Silver Sparrow comes in two versions: one containing a binary in mach object format compiled for Intel x86_64 processors and the other Mach-O binary for the M1. The image below provides a high-level overview of the two versions:
Silver Sparrow is only the second piece of malware to contain code that runs natively on Apple’s new M1 chip. An adware sample reported earlier this week was the first. Native M1 code runs faster and more reliably on the new platform than x86_64 code, as the former does not need to be translated before running. Many developers of legitimate macOS apps have still not completed the process of recompiling their code for the M1. The M1 version of Silver Sparrow suggests that the developers are leading the way.
Once installed, Silver Sparrow looks for the URL from which the installation package was downloaded, most likely so that the malware operators know which distribution channels are most successful. In that regard, Silver Sparrow resembles previously seen macOS adware. It remains unclear exactly how or where the malware is distributed or how it is installed. However, the URL check suggests that malicious search results could be at least one distribution channel, in which case the installers are likely masquerading as legitimate apps.

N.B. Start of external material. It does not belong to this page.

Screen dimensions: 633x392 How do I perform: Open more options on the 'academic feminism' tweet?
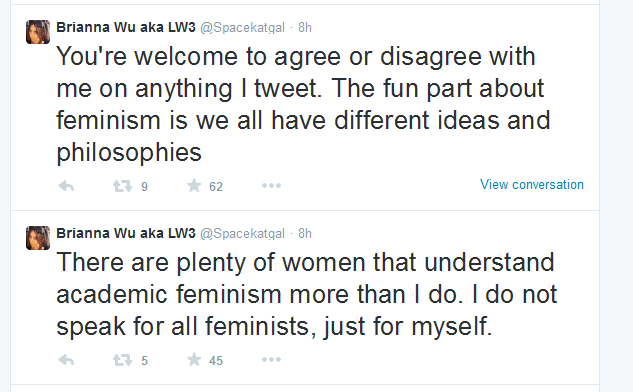point(271,360)
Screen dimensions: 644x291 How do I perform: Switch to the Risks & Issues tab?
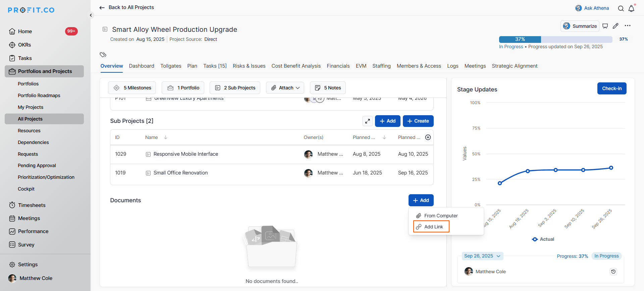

An Apple spokesperson commented on the condition that they not be named and the comment not quoted. The statement says that after finding the malware, Apple revoked the developer certificates. Apple also noted that there is no evidence that a malicious payload was delivered. Finally, the company said it offers a variety of hardware and software protection and software updates, and the Mac App Store is the safest place to get macOS software.
One of the most impressive things about Silver Sparrow is the number of Macs it has infected. Red Canary researchers teamed up with their counterparts at Malwarebytes, with the latter group finding that Silver Sparrow was installed on 29,139 macOS endpoints as of Wednesday. That is an important achievement.
“For me the most striking [thing] is that it was found on nearly 30K macOS endpoints… and these are only endpoints that the MalwareBytes can see, so the number is probably much higher,” Patrick Wardle, a macOS security expert, wrote in an internet post. “That’s pretty widespread… and it shows once again that macOS malware is becoming more ubiquitous and commonplace, despite Apple’s best efforts.”
For those wanting to check if their Mac is infected, Red Canary hints at a compromise at the end of its report.